*** Block opens ***

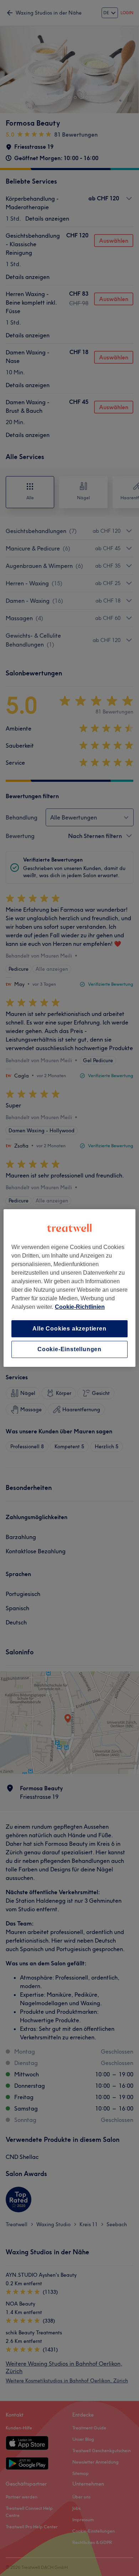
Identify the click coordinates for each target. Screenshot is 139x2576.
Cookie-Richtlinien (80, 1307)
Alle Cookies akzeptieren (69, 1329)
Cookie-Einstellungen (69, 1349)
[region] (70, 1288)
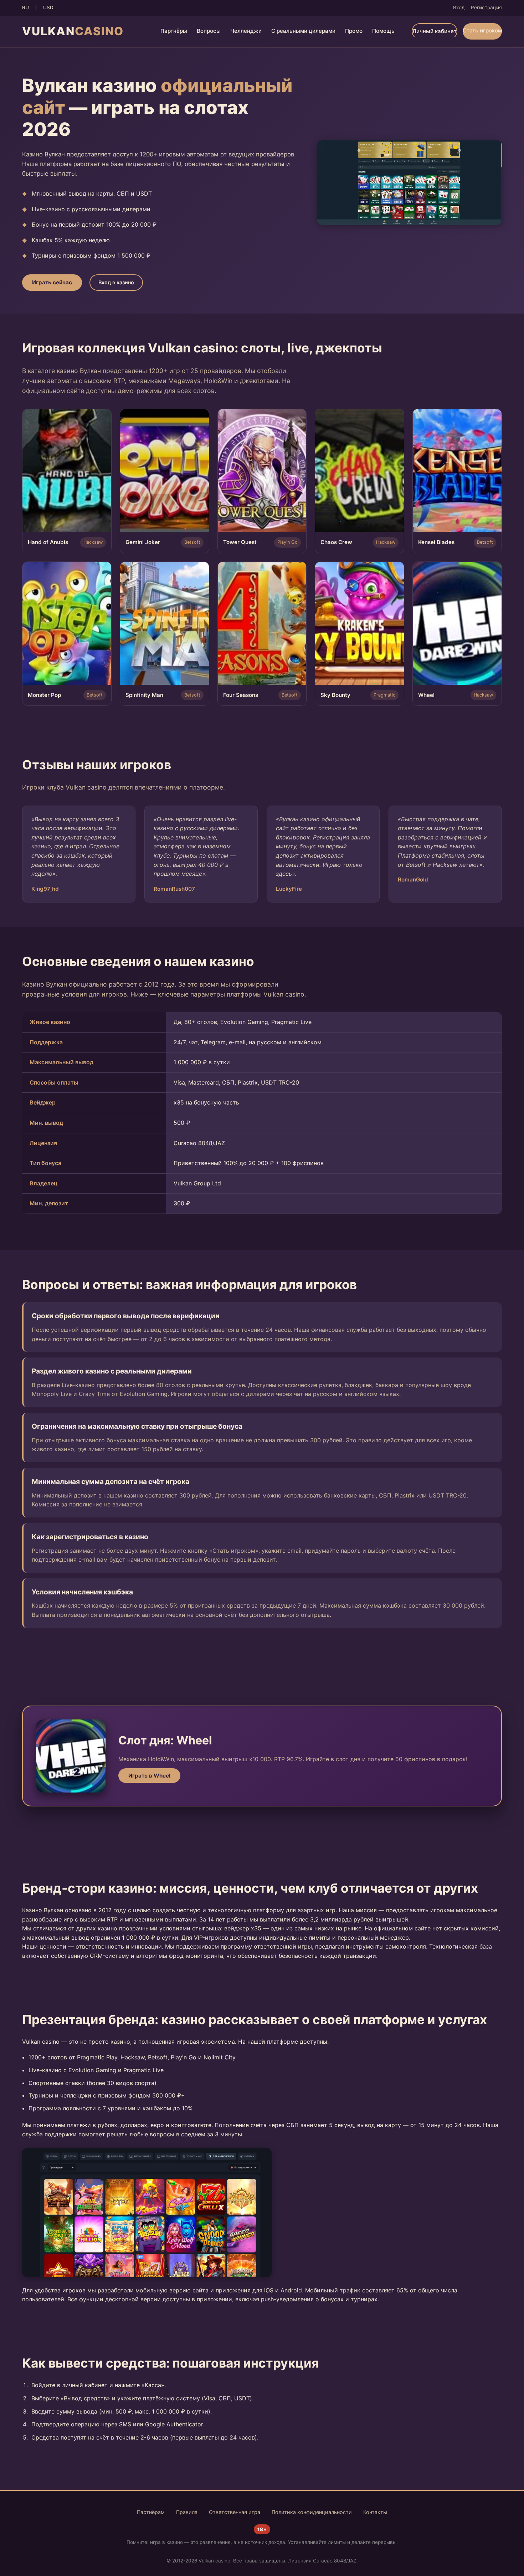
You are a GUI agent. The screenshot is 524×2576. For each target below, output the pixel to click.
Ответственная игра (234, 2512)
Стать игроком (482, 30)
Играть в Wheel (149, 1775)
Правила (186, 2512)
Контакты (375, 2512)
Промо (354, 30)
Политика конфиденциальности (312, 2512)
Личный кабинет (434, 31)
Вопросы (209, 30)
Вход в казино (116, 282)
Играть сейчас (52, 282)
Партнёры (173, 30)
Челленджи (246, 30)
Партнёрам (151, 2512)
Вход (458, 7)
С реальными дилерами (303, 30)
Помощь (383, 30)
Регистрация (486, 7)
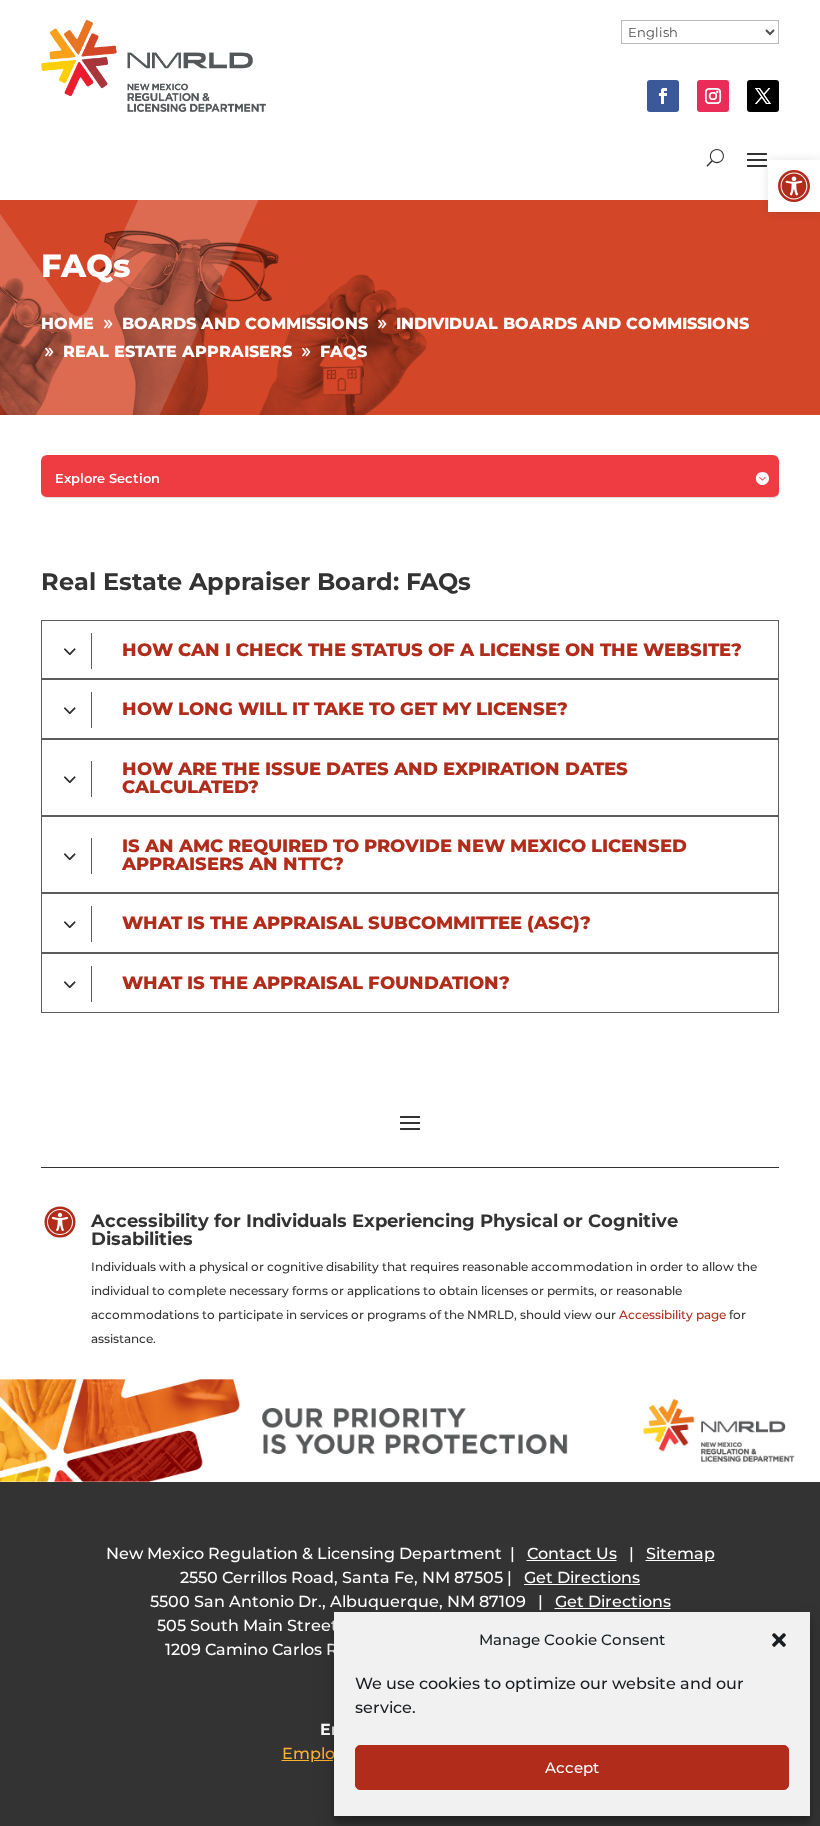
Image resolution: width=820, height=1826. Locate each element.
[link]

*** Block closes ***

* TRY IT *
This exercise needs every line of the listing that contains the word "click".

* TASK ANSWER *
Identify the click coordinates for each target. Screenshot is 139x2576.
You are a GUI agent. The screenshot is 524×2576. For each target below, output the pixel to click.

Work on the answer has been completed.